# Assignment
Every record shown below is to be output exactly.

# Provided records
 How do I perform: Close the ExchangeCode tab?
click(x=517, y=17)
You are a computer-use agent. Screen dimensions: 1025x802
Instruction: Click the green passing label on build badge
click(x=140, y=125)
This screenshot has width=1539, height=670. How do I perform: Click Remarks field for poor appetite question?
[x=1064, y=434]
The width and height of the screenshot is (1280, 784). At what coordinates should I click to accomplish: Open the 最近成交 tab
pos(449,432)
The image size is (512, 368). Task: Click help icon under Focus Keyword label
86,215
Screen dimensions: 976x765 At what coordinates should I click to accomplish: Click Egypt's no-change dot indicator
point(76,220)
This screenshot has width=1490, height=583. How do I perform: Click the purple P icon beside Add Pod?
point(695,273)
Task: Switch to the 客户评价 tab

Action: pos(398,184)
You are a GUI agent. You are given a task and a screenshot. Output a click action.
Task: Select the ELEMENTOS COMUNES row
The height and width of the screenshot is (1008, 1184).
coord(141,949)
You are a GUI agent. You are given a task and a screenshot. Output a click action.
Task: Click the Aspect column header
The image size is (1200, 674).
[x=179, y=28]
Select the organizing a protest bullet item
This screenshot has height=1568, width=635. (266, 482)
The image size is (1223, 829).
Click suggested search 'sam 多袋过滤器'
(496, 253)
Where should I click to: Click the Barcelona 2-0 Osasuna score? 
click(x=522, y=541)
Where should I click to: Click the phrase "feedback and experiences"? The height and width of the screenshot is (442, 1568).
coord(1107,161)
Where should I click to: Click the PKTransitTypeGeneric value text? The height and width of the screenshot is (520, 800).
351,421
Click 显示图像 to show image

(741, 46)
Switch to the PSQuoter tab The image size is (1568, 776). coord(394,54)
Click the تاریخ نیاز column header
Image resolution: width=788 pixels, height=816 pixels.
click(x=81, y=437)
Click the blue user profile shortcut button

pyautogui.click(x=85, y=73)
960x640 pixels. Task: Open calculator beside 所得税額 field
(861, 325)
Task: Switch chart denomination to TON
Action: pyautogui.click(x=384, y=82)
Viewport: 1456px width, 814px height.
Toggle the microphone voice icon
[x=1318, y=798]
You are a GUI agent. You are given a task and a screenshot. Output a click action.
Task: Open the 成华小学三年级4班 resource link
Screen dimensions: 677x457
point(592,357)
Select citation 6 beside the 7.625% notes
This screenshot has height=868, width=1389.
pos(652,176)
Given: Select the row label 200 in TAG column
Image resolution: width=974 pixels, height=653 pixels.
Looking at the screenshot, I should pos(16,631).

# Written answer
 How do I perform: Close the ExchangeCode tab?
click(x=517, y=17)
You are a computer-use agent. Screen dimensions: 1025x802
Instruction: Click the green passing label on build badge
click(x=140, y=125)
This screenshot has width=1539, height=670. How do I perform: Click Remarks field for poor appetite question?
[x=1064, y=434]
The width and height of the screenshot is (1280, 784). At what coordinates should I click to accomplish: Open the 最近成交 tab
pos(449,432)
The image size is (512, 368). Task: Click help icon under Focus Keyword label
86,215
Screen dimensions: 976x765 At what coordinates should I click to accomplish: Click Egypt's no-change dot indicator
point(76,220)
This screenshot has width=1490, height=583. How do I perform: Click the purple P icon beside Add Pod?
point(695,273)
Task: Switch to the 客户评价 tab

Action: pos(398,184)
You are a GUI agent. You are given a task and a screenshot. Output a click action.
Task: Select the ELEMENTOS COMUNES row
The height and width of the screenshot is (1008, 1184).
coord(141,949)
You are a GUI agent. You are given a task and a screenshot. Output a click action.
Task: Click the Aspect column header
The image size is (1200, 674).
[x=179, y=28]
Select the organizing a protest bullet item
This screenshot has height=1568, width=635. (266, 482)
The image size is (1223, 829).
Click suggested search 'sam 多袋过滤器'
(496, 253)
Where should I click to: Click the Barcelona 2-0 Osasuna score? 
click(x=522, y=541)
Where should I click to: Click the phrase "feedback and experiences"? The height and width of the screenshot is (442, 1568).
coord(1107,161)
Where should I click to: Click the PKTransitTypeGeneric value text? The height and width of the screenshot is (520, 800).
351,421
Click 显示图像 to show image

(741, 46)
Switch to the PSQuoter tab The image size is (1568, 776). coord(394,54)
Click the تاریخ نیاز column header
Image resolution: width=788 pixels, height=816 pixels.
click(x=81, y=437)
Click the blue user profile shortcut button

pyautogui.click(x=85, y=73)
960x640 pixels. Task: Open calculator beside 所得税額 field
(861, 325)
Task: Switch chart denomination to TON
Action: pyautogui.click(x=384, y=82)
Viewport: 1456px width, 814px height.
Toggle the microphone voice icon
[x=1318, y=798]
You are a GUI agent. You are given a task and a screenshot. Output a click action.
Task: Open the 成华小学三年级4班 resource link
Screen dimensions: 677x457
point(592,357)
Select citation 6 beside the 7.625% notes
This screenshot has height=868, width=1389.
pos(652,176)
Given: Select the row label 200 in TAG column
Image resolution: width=974 pixels, height=653 pixels.
Looking at the screenshot, I should pos(16,631).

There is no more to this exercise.